DATA FOR ANALYSIS -
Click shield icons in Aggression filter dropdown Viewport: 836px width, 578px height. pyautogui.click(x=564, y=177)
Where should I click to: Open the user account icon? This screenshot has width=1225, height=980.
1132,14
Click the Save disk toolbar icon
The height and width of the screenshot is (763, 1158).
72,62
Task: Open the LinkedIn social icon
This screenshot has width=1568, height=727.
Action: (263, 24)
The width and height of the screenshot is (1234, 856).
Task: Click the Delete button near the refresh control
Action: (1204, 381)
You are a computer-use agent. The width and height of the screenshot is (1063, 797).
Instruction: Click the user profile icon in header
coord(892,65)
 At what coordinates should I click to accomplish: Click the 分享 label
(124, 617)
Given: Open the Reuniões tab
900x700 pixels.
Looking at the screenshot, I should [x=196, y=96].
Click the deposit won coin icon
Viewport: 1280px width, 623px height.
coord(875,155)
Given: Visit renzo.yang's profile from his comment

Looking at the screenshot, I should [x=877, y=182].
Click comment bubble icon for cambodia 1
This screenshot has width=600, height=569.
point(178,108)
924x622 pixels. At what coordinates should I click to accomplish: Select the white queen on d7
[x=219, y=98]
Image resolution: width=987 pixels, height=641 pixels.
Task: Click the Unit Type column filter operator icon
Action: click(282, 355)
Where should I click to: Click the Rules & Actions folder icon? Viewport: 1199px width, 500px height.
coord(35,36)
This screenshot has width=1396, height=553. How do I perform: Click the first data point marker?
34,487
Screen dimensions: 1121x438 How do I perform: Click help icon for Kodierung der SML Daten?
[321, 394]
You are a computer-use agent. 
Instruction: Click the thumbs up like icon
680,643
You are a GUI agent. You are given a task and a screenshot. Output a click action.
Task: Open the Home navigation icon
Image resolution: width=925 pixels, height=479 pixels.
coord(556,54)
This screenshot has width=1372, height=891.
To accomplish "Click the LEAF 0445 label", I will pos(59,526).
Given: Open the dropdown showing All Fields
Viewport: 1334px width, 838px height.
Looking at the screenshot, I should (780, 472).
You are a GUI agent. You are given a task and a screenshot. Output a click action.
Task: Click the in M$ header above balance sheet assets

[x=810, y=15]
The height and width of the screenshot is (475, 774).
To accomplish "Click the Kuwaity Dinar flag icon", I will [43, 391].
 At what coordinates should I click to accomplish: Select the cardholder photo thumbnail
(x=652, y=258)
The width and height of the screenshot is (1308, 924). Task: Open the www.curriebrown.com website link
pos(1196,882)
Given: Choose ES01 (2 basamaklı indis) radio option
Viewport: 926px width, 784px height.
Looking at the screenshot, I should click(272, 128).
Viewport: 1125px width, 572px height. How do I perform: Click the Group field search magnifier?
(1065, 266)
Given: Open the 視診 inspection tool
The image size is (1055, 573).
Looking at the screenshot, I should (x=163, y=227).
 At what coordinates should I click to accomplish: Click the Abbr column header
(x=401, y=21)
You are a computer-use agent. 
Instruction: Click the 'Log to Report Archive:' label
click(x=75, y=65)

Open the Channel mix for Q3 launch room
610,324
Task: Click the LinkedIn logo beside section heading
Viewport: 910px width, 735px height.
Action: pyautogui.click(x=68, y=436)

EXERCISE DETAILS - Please give an exact copy of the lines above, beginning with the line containing "Click the Save disk toolbar icon" and running through the line containing "Given: Open the dropdown showing All Fields", and of no other lines.

TASK SOLUTION -
Click the Save disk toolbar icon
The height and width of the screenshot is (763, 1158).
72,62
Task: Open the LinkedIn social icon
This screenshot has width=1568, height=727.
Action: (263, 24)
The width and height of the screenshot is (1234, 856).
Task: Click the Delete button near the refresh control
Action: (1204, 381)
You are a computer-use agent. The width and height of the screenshot is (1063, 797).
Instruction: Click the user profile icon in header
coord(892,65)
 At what coordinates should I click to accomplish: Click the 分享 label
(124, 617)
Given: Open the Reuniões tab
900x700 pixels.
Looking at the screenshot, I should [x=196, y=96].
Click the deposit won coin icon
Viewport: 1280px width, 623px height.
coord(875,155)
Given: Visit renzo.yang's profile from his comment

Looking at the screenshot, I should [x=877, y=182].
Click comment bubble icon for cambodia 1
This screenshot has width=600, height=569.
point(178,108)
924x622 pixels. At what coordinates should I click to accomplish: Select the white queen on d7
[x=219, y=98]
Image resolution: width=987 pixels, height=641 pixels.
Task: Click the Unit Type column filter operator icon
Action: click(282, 355)
Where should I click to: Click the Rules & Actions folder icon? Viewport: 1199px width, 500px height.
coord(35,36)
This screenshot has width=1396, height=553. How do I perform: Click the first data point marker?
34,487
Screen dimensions: 1121x438 How do I perform: Click help icon for Kodierung der SML Daten?
[321, 394]
You are a computer-use agent. 
Instruction: Click the thumbs up like icon
680,643
You are a GUI agent. You are given a task and a screenshot. Output a click action.
Task: Open the Home navigation icon
Image resolution: width=925 pixels, height=479 pixels.
coord(556,54)
This screenshot has width=1372, height=891.
To accomplish "Click the LEAF 0445 label", I will pos(59,526).
Given: Open the dropdown showing All Fields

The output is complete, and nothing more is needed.